ActionHowWhat happens
Ask Bugzy to run tests”Run smoke tests on checkout”Bugzy confirms and executes
Verify a PR”Verify PR #42”Bugzy runs relevant tests, posts results
Report a bug”The checkout button is broken on mobile”Bugzy logs the finding
Dispute a findingReply to a finding notificationBugzy re-evaluates, updates knowledge base
Ask about test results”What failed in the last run?”Bugzy responds with context
Get status”What’s the test status?”Bugzy summarizes recent results

The conversation model

Bugzy interacts via the inbox agent conversation model:
  1. An event triggers Bugzy (message, webhook, schedule)
  2. Bugzy proposes an action in the channel: “I’d like to run smoke tests on the checkout flow. Should I proceed?”
  3. A team member responds (thumbs up, “yes”, or custom instructions)
  4. Bugzy executes and posts results in the same thread
For automated triggers (cron, deployment hooks), Bugzy executes without confirmation and posts results directly.

Disputed findings

When Bugzy reports a finding that’s incorrect:
  1. Reply to the finding message with your reasoning
  2. Bugzy’s handle-message task processes the reply
  3. If the dispute is valid, the finding is updated
  4. Knowledge base adjusted to avoid similar false positives
  5. Bugzy confirms the resolution in the thread

Setup

1

Navigate to connections

Go to Dashboard > Projects > [Your Project] > Connections.
2

Connect Slack

Click Connect Slack.
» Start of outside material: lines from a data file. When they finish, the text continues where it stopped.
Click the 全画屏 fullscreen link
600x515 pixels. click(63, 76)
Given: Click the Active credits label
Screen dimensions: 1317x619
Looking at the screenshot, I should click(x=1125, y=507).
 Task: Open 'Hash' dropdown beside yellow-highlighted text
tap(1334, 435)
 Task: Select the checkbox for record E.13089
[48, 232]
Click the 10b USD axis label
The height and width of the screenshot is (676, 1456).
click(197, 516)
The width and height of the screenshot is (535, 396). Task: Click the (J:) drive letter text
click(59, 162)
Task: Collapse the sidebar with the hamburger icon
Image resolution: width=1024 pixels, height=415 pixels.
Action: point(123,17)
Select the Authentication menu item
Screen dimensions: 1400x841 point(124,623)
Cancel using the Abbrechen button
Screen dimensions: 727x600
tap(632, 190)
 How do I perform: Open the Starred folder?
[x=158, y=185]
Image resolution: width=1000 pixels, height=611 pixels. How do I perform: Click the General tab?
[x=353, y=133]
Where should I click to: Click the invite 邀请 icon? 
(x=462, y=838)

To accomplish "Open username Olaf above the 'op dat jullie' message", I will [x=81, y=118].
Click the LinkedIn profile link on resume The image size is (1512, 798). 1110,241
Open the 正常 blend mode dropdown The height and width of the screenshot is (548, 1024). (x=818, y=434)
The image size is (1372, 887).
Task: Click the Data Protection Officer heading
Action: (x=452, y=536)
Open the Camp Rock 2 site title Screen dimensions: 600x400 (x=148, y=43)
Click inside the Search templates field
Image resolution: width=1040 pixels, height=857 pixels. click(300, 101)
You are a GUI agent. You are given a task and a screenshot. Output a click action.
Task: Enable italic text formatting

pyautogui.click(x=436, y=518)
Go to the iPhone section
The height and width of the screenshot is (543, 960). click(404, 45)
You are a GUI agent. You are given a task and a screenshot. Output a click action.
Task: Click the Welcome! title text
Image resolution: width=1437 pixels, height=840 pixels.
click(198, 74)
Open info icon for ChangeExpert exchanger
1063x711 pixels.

This opens the Slack OAuth flow managed by Nango.
3

Select workspace and authorize

Choose your Slack workspace and authorize the requested bot permissions.
4

Invite bot to channels

In Slack, open each channel where you want Bugzy to listen and respond. Click the channel name, go to Integrations > Add apps, and add the Bugzy app. Bugzy will automatically respond to relevant messages in these channels — no @mention required.
The bot can only read and post in channels it has been explicitly invited to. Public channels can receive messages via chat:write.public without an invite, but adding the bot is recommended for full functionality.

Bot permissions

The OAuth flow requests these scopes automatically:
ScopePurpose
channels:readList public channels in the workspace
chat:writePost messages to channels the bot is in
chat:write.publicPost messages to any public channel
reactions:writeAdd emoji reactions to messages
channels:historyRead message history for context

Troubleshooting

Bot not posting to a channel — Ensure the bot has been invited to the channel. Go to channel settings and add the Bugzy app under Integrations. “missing_scope” errors — The OAuth connection may need to be refreshed. Disconnect and reconnect Slack from Dashboard > Connections. Messages not reaching Bugzy — Verify the Slack connection is active in the project connections page. Nango handles token refresh automatically, but if issues persist, reconnect.